Una particolare ipotesi emerge nell’ultime ore sull’attentato di San Pietroburgo. Gli investigatori stanno esaminando la versione secondo cui Akbarzhon Jalilov, il presunto autore della strage alla metro della seconda città russa che ha causato la morte di 14 persone, non intendeva farsi esplodere ma al contrario è stato ridotto a bomba ambulante dai suoi complici, kamikaze a sua insaputa. Lo riporta Interfax che cita una fonte vicina alle indagini. «Molti indizi indicano che avrebbe dovuto solo piazzare gli ordigni, innescati poi da una telefonata», ha detto la fonte.

«Ci sono molti indizi a favore della versione che il presunto kamikaze probabilmente non intendeva farsi esplodere ma avrebbe dovuto invece piazzare le bombe in due luoghi della metro e poi fuggire. Ma i suoi complici hanno preso un’altra decisione e lo hanno usato a sua insaputa», ha detto la fonte.
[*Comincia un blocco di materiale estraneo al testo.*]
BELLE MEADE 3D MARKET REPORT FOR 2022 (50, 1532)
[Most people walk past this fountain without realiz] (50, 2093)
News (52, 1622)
ATTENTATO SAN PIETROBURGO, IPOTESI JALILOV KAMIKAZE A SUA INSAPUTA

Il piano dei criminali prevedeva che Akbarzhon Jalilov piazzasse una bomba alla stazione della metro di San Pietroburgo che sarebbe poi dovuta esplodere dopo quella del vagone. L’idea era che dopo l’esplosione nel treno i passeggeri sarebbero sprofondati nel panico e questo avrebbe «aumento» il numero delle vittime. Le indagini preliminari non danno indicazioni agli investigatori che Jalilov fosse un «kamikaze classico». «Il suo comportamento, nonché il fatto che fosse stato radicalizzato da poco, non rientra nello scenario dell’attentatore suicida, questa categoria di persone, infatti, viene preparata appositamente e a lungo. Non è dunque da escludere che il suo compito fosse quello di preparare le bombe artigianali e di piazzarle nei luoghi convenuti: gli ordigni sarebbero poi dovuti essere attivati a distanza con una telefonata di cellulare», ha concluso la fonte.